Todas estas hipótesis se ven reforzadas si además se observa la orientación del eje de la iglesia en dirección S.O.-N.E., orientación que no viene impuesta por condicionantes topográficos o de falta de espacio, sino seguramente, de reutilización del solar (y del alminar) de la antigua mezquita orientada al S.E.

Por otra parte, los motivos decorativos conservados (en los cuerpos altos habría otros), están relacionados con los de otras torres cuadradas aragonesas que seguramente son alminares zagríes reutilizados: San Gil de Zaragoza, Aniñón, Romanos y Encinacorba.

 

CONCLUSIÓN

Agustín Sanmiguel en su libro “Torres de ascendencia islámica en las comarcas de Calatayud y Daroca”, señala con respecto a las discordancias que se dan entre algunas torres y sus iglesias mudéjares que generalmente  “lo último en construirse en una iglesia mudéjar es la torre.
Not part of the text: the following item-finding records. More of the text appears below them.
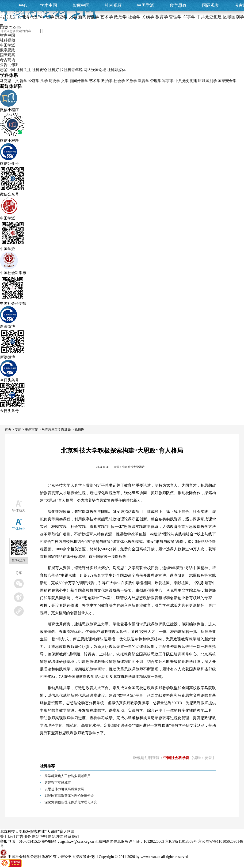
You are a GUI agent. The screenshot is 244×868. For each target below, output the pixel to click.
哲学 (23, 81)
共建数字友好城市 (58, 782)
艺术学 (95, 81)
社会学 (119, 81)
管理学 (156, 81)
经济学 (34, 81)
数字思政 (178, 5)
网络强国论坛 (94, 70)
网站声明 (39, 836)
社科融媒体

Si estas torres  no forman parte del programa constructivo de estas iglesias y presentan características más primitivas, hay que considerarlas pues, al menos anteriores al siglo XIV. Si se quiere cristiana, para lo que no cabe más que datarlas en el siglo XII o XIII, habría que suponer la existencia de las iglesias mudéjares correspondientes a estas torres (que hubieran sido magníficas si estuvieran en consonancia), derribadas al cabo de un siglo para volver a hacer otras iglesias mudéjares, pero manteniendo la torre anterior…Más lógico parece pensar que estas iglesias sustituyeron al cabo de dos o tres siglos y medio a mezquitas reutilizadas, y que conservaron sus alminares” .

Así pues, aquí probablemente se dio el mismo caso que Sanmiguel explica con tanta lógica, y se conservó integrado en la nueva construcción mudéjar, en todo o en parte,  el alminar preexistente.